El abogado penalista

Normalmente cuando al penalista le preguntan a qué se dedica, se encuentra con dos tipos de reacciones: personas que ven en su labor un acto loable y de mucha nobleza y otras que condenan su vocación con juicios de valor.

Lo que es cierto es que el penalista defiende causas que considera justas. Unas veces siendo el escudo de los ciudadanos sobre los que recae el poder punitivo del Estado y las miradas de reproche de la sociedad y en otras ocasiones representando los intereses de personas que consideran ser víctimas de un delito.

En cualquier escenario, al abogado le toca enfrentarse a diferentes dificultades: lo despojan de sus elementos de trabajo cuando entra a las instalaciones de la fiscalía, el tiempo que tiene para preparar sus casos no es el mismo que tiene su contraparte, cuando pide prorrogas lo tildan de dilatar, hacen audiencias en su ausencia, pero cuando es su cliente el interesado, exigen la presencia de su contradictor, le toca enfrentarse individualmente a múltiples actores del proceso penal, los jueces le hacen comentarios desobligantes y, en ocasiones, debe aceptar que lo comparen con sus clientes.

Lo anterior, sin mencionar lo agobiantes que pueden ser los pensamientos sobre lo que esta en juego diariamente y la dificultad propia del ejercicio de la profesión.

Esas condiciones habituales en el día a día del abogado penalista, la enorme responsabilidad que implica defender los intereses de los clientes y de sus familias y la pasión con la que se asume cada caso, hacen que los triunfos tengan un sabor especial.

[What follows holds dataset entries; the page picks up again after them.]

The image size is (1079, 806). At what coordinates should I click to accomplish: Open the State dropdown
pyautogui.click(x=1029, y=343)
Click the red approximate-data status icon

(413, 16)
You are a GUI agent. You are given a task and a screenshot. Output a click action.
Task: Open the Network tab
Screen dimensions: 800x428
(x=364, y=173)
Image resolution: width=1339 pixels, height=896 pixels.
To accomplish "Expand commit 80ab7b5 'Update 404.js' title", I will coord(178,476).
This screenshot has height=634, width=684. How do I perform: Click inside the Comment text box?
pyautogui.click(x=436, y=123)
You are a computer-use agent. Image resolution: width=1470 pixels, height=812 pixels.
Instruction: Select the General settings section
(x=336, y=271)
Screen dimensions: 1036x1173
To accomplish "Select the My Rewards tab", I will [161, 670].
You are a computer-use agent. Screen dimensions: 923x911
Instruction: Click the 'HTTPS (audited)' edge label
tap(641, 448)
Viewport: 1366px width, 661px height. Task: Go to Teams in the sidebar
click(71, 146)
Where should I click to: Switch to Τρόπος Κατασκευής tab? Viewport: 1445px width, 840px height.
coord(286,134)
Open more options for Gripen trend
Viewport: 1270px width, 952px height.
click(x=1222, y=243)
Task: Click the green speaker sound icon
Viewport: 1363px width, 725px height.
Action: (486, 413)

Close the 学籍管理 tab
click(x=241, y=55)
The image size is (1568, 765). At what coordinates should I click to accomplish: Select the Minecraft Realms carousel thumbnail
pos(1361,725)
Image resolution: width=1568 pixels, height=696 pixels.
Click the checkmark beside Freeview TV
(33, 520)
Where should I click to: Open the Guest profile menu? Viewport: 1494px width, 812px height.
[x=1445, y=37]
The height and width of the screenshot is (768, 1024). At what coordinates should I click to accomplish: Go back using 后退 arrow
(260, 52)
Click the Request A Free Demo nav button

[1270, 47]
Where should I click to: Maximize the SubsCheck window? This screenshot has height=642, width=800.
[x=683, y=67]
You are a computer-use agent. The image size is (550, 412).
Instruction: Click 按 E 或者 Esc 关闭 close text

Es por todo esto, que cuando al penalista le preguntan sí aceptaría representar a cualquier persona, como ocurre en la novela de Petre Bellu:“El defensor tiene la palabra”, en donde al lector le dan la oportunidad de pronunciarse sobre el crimen que cometió el protagonista luego de narrar la historia de su vida, es que cobra vida el defensor para proteger los derechos de su cliente.